(Collected data entries)
------------------------------------------------------------

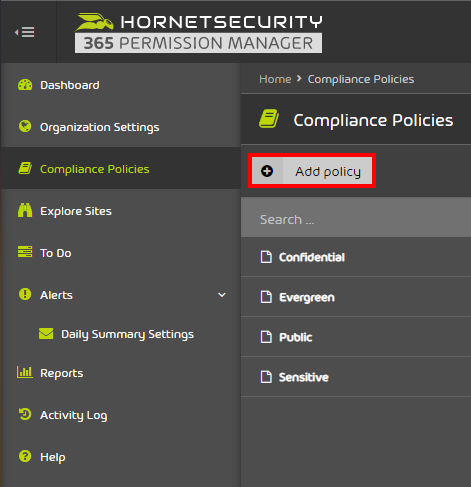Click the Activity Log history icon
Viewport: 471px width, 487px height.
coord(25,414)
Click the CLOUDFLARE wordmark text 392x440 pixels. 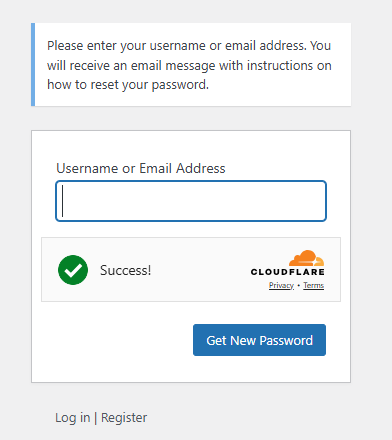pyautogui.click(x=288, y=272)
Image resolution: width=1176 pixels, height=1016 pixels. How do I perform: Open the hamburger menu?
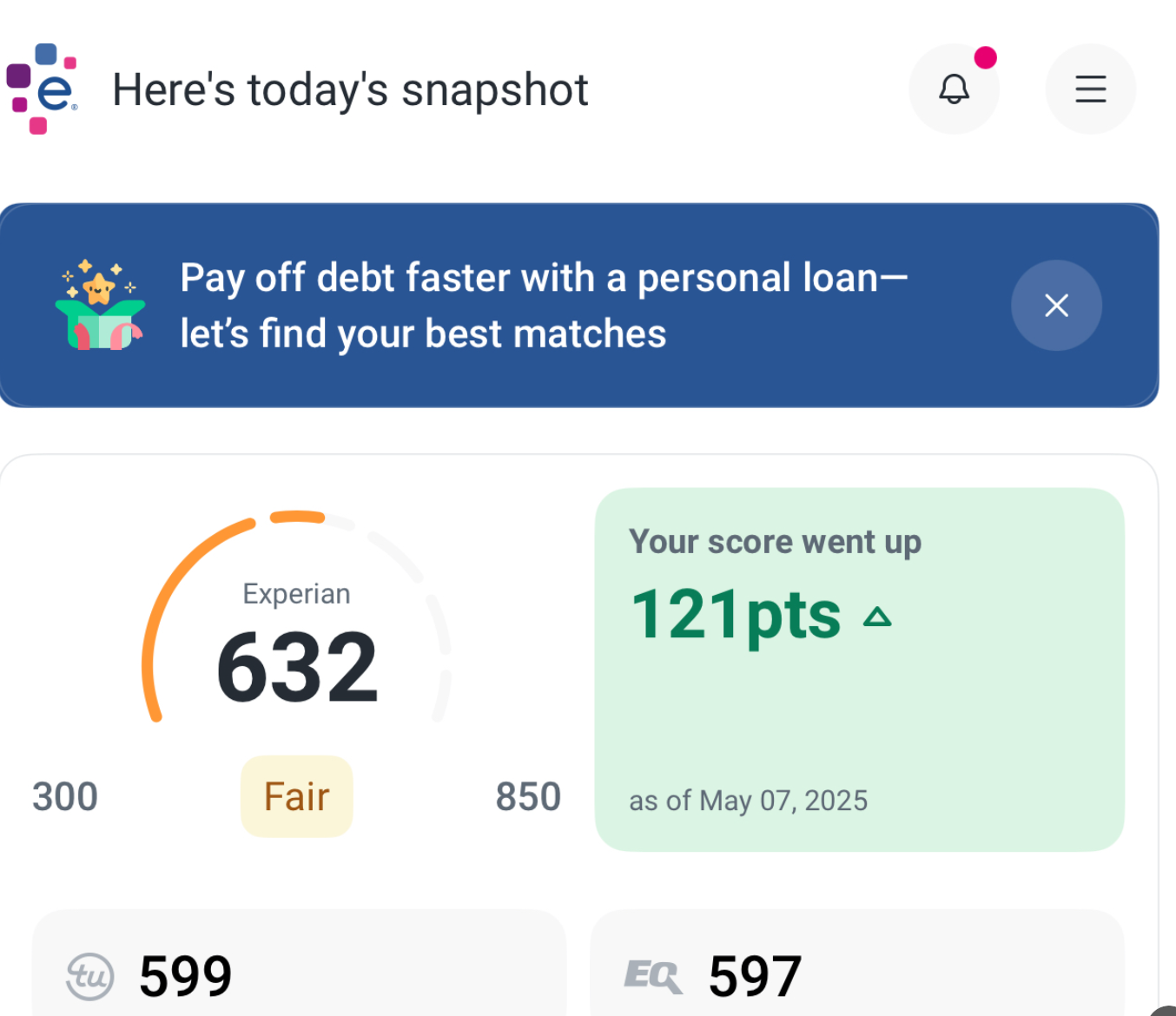[1091, 89]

------------------------------------------------------------

Only the lines from the one containing "Image resolution: width=1176" through the end of the records should be copied, exactly and with both ends included; the pictures should not.

Image resolution: width=1176 pixels, height=1016 pixels. How do I perform: Open the hamburger menu?
[1091, 89]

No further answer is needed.